Seven Islands to Sugot (Agean, Turkey)

I couldn’t sleep on deck last night because it rained and the cushions were wet. The cabin wasn’t nearly as nice to sleep in as the deck but it was warm and dry; always a good thing. Again I wake early before the dawn. I watch the world wake in monotone until the sun finally rises after 7am bringing colour to the bay. 

It’s so beautiful and calm here. The glassy water reflects the yachts, trees and clouds. I jump in for a quick swim with Mum. It’s a brilliant way to freshen up and start the day. Then we breakfast on healthy yoghurt, honey, nectarine and museli. I am enjoying the health eating that we are having. It’s such a contrast to the food in Indonesia, which I find quite heavy and complex. Perhaps it’s not my favourite cuisine after all. Maybe I do prefer a simpler diet of fresh foods with herbs instead of spices.

We decide to go sailing today. The wind picks up and we should get some good options under its power. We are optimistic as we leave the bay. But the wind, weather and sea have other ideas. No sooner are we out from behind the Seven Islands than the skies open, the wind start gusting and the white horses start running on top of the waves. We motor into the wind, waves and driving rain to seek shelter in a bay further east. At one point Mum and I need to tie down the dingy on the front of the boat and Dad reports we were up there in 35knot gusts. The average wind speed is still about 18 knots but the gusts are strong. It’s kind of fun. The boat and Dad can handle it so all Mum and I can do is enjoy the experience of crashing over waves and being hit by sea spray and stinging rain. 
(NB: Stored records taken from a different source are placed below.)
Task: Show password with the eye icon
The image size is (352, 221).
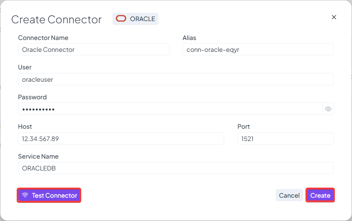Action: pos(328,109)
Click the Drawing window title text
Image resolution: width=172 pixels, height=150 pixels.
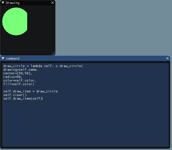[x=12, y=3]
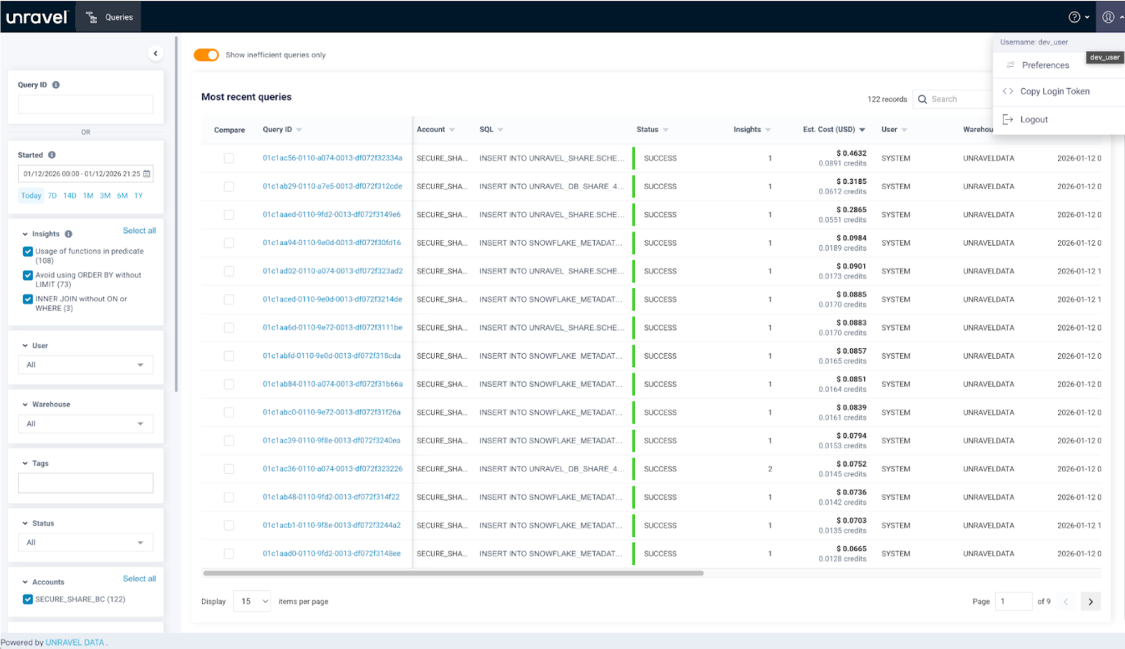This screenshot has height=649, width=1125.
Task: Open the Started date calendar icon
Action: tap(146, 174)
Before long we reach the sheltered safety of Sogut. The village sits at the head of a gorgeous bowl-shaped bay with gently sloping rocky beaches for swimming, two restaurants and a yacht club. The restaurant jetties are busy so we opt to anchor at the other end of the bay. I row the shore lines to shore, tie them off then swim back to the boat. The water is warm despite the rain shower that just passed by (the storm has stopped now). 
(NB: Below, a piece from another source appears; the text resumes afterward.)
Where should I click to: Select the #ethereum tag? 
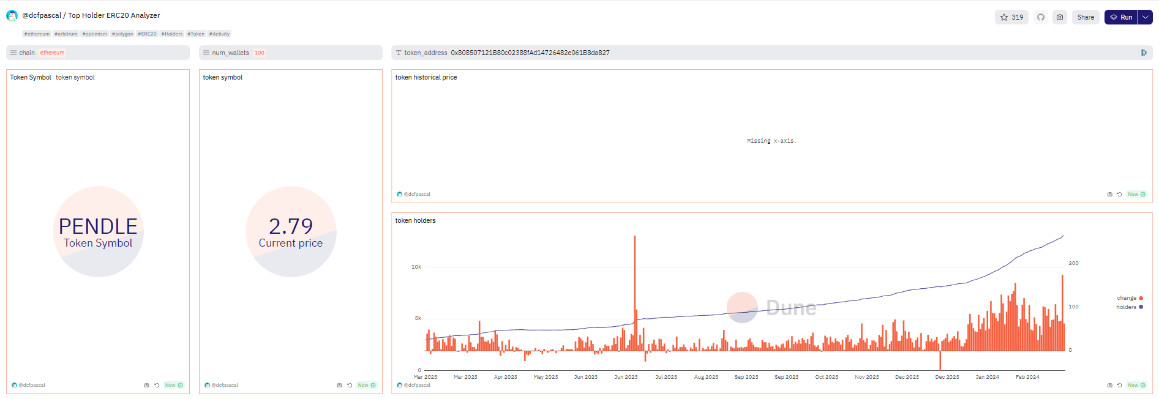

After a short relaxation time we take the dingy to the jetty so we can explore the village facilities and buy lunch.

Lunch is delicious. We share haloumi salad, grilled octopus and muscles in garlic butter. 

Lunch devoured we set off on foot to explore the tiny village. The yacht club is fenced off but we walk in and look around. It’s not our scene (and we are gently escorted from the premises too). The villagers’ gardens are filled to bursting with food plants. There’s olives, oranges, pomegranate, figs, herbs, vegetables and many other things. I love this kind of gardening. We walk a loop and are faced with this bridge. Alone I wouldn’t have walked it. But Mum and Dad are adventurous types so across we go. 

The one striking thing I have noticed so far here in a Turkey are the dogs and cats. They are everywhere. The cats beg for food and pats. The dogs just lounge around unconcerned by the people traffic. They own the place and are confident in that ownership. 

We return to the boat and relax for a while. Mum and Dad read; I work. Around 6pm I feel the need to get out so I jump in the dingy and go for a row. I row right across the bay and back. It takes about 40 minutes return and feels so good. There’s an engine on the dingy but where’s the fun in that. Then it’s time to get changed and go back to shore because we’ve decided to eat at the other restaurant. It’s got a nice atmosphere but is set up for British guests. The menu is all meat and chips. We don’t realise until a flotilla group arrives and expect the koftes to be Turkish style not rissoles and the mixed grill to include some frilled egg plant and peppers but hey, we enjoy the night and watching the flotilla group interact with each other. By the time we return to the boat it’s dark and we all retire to our bunks to fall asleep listening to the rain falling on the sea. 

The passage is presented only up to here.